Required action: Each entry must be duplicated precisely, with nothing left out.

Supplied entries:
***

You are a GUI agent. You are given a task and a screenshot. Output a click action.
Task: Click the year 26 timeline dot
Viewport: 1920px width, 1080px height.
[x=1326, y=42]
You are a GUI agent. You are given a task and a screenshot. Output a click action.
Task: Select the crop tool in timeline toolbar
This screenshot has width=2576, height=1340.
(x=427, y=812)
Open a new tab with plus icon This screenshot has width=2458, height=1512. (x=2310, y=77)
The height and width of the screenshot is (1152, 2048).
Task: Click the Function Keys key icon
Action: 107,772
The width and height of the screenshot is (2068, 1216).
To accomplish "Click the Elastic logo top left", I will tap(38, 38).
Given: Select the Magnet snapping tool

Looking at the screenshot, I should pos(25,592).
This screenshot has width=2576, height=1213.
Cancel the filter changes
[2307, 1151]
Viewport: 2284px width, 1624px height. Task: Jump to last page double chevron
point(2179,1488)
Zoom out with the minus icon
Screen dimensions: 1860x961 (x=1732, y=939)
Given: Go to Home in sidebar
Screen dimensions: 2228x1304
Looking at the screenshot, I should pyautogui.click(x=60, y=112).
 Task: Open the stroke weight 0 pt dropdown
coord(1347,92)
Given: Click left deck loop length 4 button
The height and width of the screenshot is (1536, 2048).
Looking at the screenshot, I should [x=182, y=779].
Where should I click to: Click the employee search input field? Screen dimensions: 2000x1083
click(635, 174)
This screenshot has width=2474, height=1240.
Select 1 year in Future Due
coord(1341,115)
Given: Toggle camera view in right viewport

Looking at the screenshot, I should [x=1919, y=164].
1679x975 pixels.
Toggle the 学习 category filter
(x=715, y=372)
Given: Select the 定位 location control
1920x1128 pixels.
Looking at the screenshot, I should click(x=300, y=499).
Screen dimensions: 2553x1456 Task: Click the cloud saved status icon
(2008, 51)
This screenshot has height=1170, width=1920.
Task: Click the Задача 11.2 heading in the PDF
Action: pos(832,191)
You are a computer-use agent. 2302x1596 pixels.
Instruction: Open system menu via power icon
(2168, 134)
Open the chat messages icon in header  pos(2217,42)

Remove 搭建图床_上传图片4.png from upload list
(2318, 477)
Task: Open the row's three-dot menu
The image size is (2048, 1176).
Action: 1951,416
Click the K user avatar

***

Solution to this exercise:
You are a GUI agent. You are given a task and a screenshot. Output a click action.
Task: Click the year 26 timeline dot
Viewport: 1920px width, 1080px height.
[x=1326, y=42]
You are a GUI agent. You are given a task and a screenshot. Output a click action.
Task: Select the crop tool in timeline toolbar
This screenshot has width=2576, height=1340.
(x=427, y=812)
Open a new tab with plus icon This screenshot has width=2458, height=1512. (x=2310, y=77)
The height and width of the screenshot is (1152, 2048).
Task: Click the Function Keys key icon
Action: 107,772
The width and height of the screenshot is (2068, 1216).
To accomplish "Click the Elastic logo top left", I will tap(38, 38).
Given: Select the Magnet snapping tool

Looking at the screenshot, I should pos(25,592).
This screenshot has width=2576, height=1213.
Cancel the filter changes
[2307, 1151]
Viewport: 2284px width, 1624px height. Task: Jump to last page double chevron
point(2179,1488)
Zoom out with the minus icon
Screen dimensions: 1860x961 (x=1732, y=939)
Given: Go to Home in sidebar
Screen dimensions: 2228x1304
Looking at the screenshot, I should pyautogui.click(x=60, y=112).
 Task: Open the stroke weight 0 pt dropdown
coord(1347,92)
Given: Click left deck loop length 4 button
The height and width of the screenshot is (1536, 2048).
Looking at the screenshot, I should [x=182, y=779].
Where should I click to: Click the employee search input field? Screen dimensions: 2000x1083
click(635, 174)
This screenshot has width=2474, height=1240.
Select 1 year in Future Due
coord(1341,115)
Given: Toggle camera view in right viewport

Looking at the screenshot, I should [x=1919, y=164].
1679x975 pixels.
Toggle the 学习 category filter
(x=715, y=372)
Given: Select the 定位 location control
1920x1128 pixels.
Looking at the screenshot, I should click(x=300, y=499).
Screen dimensions: 2553x1456 Task: Click the cloud saved status icon
(2008, 51)
This screenshot has height=1170, width=1920.
Task: Click the Задача 11.2 heading in the PDF
Action: pos(832,191)
You are a computer-use agent. 2302x1596 pixels.
Instruction: Open system menu via power icon
(2168, 134)
Open the chat messages icon in header  pos(2217,42)

Remove 搭建图床_上传图片4.png from upload list
(2318, 477)
Task: Open the row's three-dot menu
The image size is (2048, 1176).
Action: 1951,416
Click the K user avatar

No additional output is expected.